Work required → The full set of records below is to be reproduced without a single alteration.

Data supplied →
_ _ _ _
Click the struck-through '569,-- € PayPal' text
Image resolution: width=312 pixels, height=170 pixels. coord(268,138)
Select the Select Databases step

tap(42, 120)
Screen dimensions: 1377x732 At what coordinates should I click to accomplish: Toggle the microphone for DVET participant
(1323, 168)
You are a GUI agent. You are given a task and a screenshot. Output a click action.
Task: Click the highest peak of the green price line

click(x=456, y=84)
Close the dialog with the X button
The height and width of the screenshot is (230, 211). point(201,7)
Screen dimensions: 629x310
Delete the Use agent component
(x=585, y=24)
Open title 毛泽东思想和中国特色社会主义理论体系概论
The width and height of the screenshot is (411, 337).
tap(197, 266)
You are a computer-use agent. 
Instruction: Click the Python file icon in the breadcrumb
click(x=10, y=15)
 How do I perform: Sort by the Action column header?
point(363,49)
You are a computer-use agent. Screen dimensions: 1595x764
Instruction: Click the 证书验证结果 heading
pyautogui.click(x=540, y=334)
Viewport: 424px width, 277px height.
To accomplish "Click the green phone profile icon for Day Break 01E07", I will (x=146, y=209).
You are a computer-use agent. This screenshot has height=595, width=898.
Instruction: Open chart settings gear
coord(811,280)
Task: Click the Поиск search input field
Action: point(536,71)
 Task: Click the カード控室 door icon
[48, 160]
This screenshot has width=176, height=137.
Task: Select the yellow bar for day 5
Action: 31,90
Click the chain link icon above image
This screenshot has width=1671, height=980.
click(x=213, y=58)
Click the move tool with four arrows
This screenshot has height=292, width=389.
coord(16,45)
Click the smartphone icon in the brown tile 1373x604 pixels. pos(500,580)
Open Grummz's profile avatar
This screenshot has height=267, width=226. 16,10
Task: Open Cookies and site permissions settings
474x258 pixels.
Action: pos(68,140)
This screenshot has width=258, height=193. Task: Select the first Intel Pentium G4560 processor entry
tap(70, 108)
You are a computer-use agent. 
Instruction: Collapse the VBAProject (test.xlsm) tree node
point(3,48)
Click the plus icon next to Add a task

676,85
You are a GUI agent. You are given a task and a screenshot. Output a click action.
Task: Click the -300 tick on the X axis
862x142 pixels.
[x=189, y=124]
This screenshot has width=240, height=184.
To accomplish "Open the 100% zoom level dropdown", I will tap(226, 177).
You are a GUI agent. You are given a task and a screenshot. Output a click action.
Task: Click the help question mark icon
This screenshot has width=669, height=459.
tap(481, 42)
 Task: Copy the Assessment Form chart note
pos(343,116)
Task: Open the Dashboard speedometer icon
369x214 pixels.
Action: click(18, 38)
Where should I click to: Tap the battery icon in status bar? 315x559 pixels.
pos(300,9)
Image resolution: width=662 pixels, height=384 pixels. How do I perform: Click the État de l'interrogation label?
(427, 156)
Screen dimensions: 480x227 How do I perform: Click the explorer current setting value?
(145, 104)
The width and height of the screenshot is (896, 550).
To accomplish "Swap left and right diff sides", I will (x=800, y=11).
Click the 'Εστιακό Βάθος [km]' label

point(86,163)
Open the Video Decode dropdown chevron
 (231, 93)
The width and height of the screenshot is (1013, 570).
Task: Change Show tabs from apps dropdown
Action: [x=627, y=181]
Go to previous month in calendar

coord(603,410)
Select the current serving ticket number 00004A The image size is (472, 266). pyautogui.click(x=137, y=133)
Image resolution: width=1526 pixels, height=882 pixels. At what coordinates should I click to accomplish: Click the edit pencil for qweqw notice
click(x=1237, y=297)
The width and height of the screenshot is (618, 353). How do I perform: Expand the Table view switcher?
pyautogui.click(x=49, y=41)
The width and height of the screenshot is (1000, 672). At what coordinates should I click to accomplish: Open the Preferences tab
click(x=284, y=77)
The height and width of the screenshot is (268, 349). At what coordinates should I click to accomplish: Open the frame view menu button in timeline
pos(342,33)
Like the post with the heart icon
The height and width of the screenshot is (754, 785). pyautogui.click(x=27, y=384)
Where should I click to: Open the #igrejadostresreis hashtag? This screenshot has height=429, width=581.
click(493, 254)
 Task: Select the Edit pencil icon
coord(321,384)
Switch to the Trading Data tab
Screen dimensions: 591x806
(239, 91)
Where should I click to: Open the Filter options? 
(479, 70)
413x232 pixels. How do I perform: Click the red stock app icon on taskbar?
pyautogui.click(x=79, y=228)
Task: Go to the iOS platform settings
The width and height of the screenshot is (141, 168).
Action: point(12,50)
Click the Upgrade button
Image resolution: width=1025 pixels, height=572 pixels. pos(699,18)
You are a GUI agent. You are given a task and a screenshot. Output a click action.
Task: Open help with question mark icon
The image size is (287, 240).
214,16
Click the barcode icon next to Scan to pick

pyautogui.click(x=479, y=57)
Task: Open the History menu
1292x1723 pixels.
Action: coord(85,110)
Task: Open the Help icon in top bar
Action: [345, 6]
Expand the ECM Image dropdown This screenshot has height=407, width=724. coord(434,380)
_ _ _ _
Your response →
Click the struck-through '569,-- € PayPal' text
Image resolution: width=312 pixels, height=170 pixels. coord(268,138)
Select the Select Databases step

tap(42, 120)
Screen dimensions: 1377x732 At what coordinates should I click to accomplish: Toggle the microphone for DVET participant
(1323, 168)
You are a GUI agent. You are given a task and a screenshot. Output a click action.
Task: Click the highest peak of the green price line

click(x=456, y=84)
Close the dialog with the X button
The height and width of the screenshot is (230, 211). point(201,7)
Screen dimensions: 629x310
Delete the Use agent component
(x=585, y=24)
Open title 毛泽东思想和中国特色社会主义理论体系概论
The width and height of the screenshot is (411, 337).
tap(197, 266)
You are a computer-use agent. 
Instruction: Click the Python file icon in the breadcrumb
click(x=10, y=15)
 How do I perform: Sort by the Action column header?
point(363,49)
You are a computer-use agent. Screen dimensions: 1595x764
Instruction: Click the 证书验证结果 heading
pyautogui.click(x=540, y=334)
Viewport: 424px width, 277px height.
To accomplish "Click the green phone profile icon for Day Break 01E07", I will (x=146, y=209).
You are a computer-use agent. This screenshot has height=595, width=898.
Instruction: Open chart settings gear
coord(811,280)
Task: Click the Поиск search input field
Action: point(536,71)
 Task: Click the カード控室 door icon
[48, 160]
This screenshot has width=176, height=137.
Task: Select the yellow bar for day 5
Action: 31,90
Click the chain link icon above image
This screenshot has width=1671, height=980.
click(x=213, y=58)
Click the move tool with four arrows
This screenshot has height=292, width=389.
coord(16,45)
Click the smartphone icon in the brown tile 1373x604 pixels. pos(500,580)
Open Grummz's profile avatar
This screenshot has height=267, width=226. 16,10
Task: Open Cookies and site permissions settings
474x258 pixels.
Action: pos(68,140)
This screenshot has width=258, height=193. Task: Select the first Intel Pentium G4560 processor entry
tap(70, 108)
You are a computer-use agent. 
Instruction: Collapse the VBAProject (test.xlsm) tree node
point(3,48)
Click the plus icon next to Add a task

676,85
You are a GUI agent. You are given a task and a screenshot. Output a click action.
Task: Click the -300 tick on the X axis
862x142 pixels.
[x=189, y=124]
This screenshot has width=240, height=184.
To accomplish "Open the 100% zoom level dropdown", I will tap(226, 177).
You are a GUI agent. You are given a task and a screenshot. Output a click action.
Task: Click the help question mark icon
This screenshot has width=669, height=459.
tap(481, 42)
 Task: Copy the Assessment Form chart note
pos(343,116)
Task: Open the Dashboard speedometer icon
369x214 pixels.
Action: click(18, 38)
Where should I click to: Tap the battery icon in status bar? 315x559 pixels.
pos(300,9)
Image resolution: width=662 pixels, height=384 pixels. How do I perform: Click the État de l'interrogation label?
(427, 156)
Screen dimensions: 480x227 How do I perform: Click the explorer current setting value?
(145, 104)
The width and height of the screenshot is (896, 550).
To accomplish "Swap left and right diff sides", I will (x=800, y=11).
Click the 'Εστιακό Βάθος [km]' label

point(86,163)
Open the Video Decode dropdown chevron
 (231, 93)
The width and height of the screenshot is (1013, 570).
Task: Change Show tabs from apps dropdown
Action: [x=627, y=181]
Go to previous month in calendar

coord(603,410)
Select the current serving ticket number 00004A The image size is (472, 266). pyautogui.click(x=137, y=133)
Image resolution: width=1526 pixels, height=882 pixels. At what coordinates should I click to accomplish: Click the edit pencil for qweqw notice
click(x=1237, y=297)
The width and height of the screenshot is (618, 353). How do I perform: Expand the Table view switcher?
pyautogui.click(x=49, y=41)
The width and height of the screenshot is (1000, 672). At what coordinates should I click to accomplish: Open the Preferences tab
click(x=284, y=77)
The height and width of the screenshot is (268, 349). At what coordinates should I click to accomplish: Open the frame view menu button in timeline
pos(342,33)
Like the post with the heart icon
The height and width of the screenshot is (754, 785). pyautogui.click(x=27, y=384)
Where should I click to: Open the #igrejadostresreis hashtag? This screenshot has height=429, width=581.
click(493, 254)
 Task: Select the Edit pencil icon
coord(321,384)
Switch to the Trading Data tab
Screen dimensions: 591x806
(239, 91)
Where should I click to: Open the Filter options? 
(479, 70)
413x232 pixels. How do I perform: Click the red stock app icon on taskbar?
pyautogui.click(x=79, y=228)
Task: Go to the iOS platform settings
The width and height of the screenshot is (141, 168).
Action: point(12,50)
Click the Upgrade button
Image resolution: width=1025 pixels, height=572 pixels. pos(699,18)
You are a GUI agent. You are given a task and a screenshot. Output a click action.
Task: Open help with question mark icon
The image size is (287, 240).
214,16
Click the barcode icon next to Scan to pick

pyautogui.click(x=479, y=57)
Task: Open the History menu
1292x1723 pixels.
Action: coord(85,110)
Task: Open the Help icon in top bar
Action: [345, 6]
Expand the ECM Image dropdown This screenshot has height=407, width=724. coord(434,380)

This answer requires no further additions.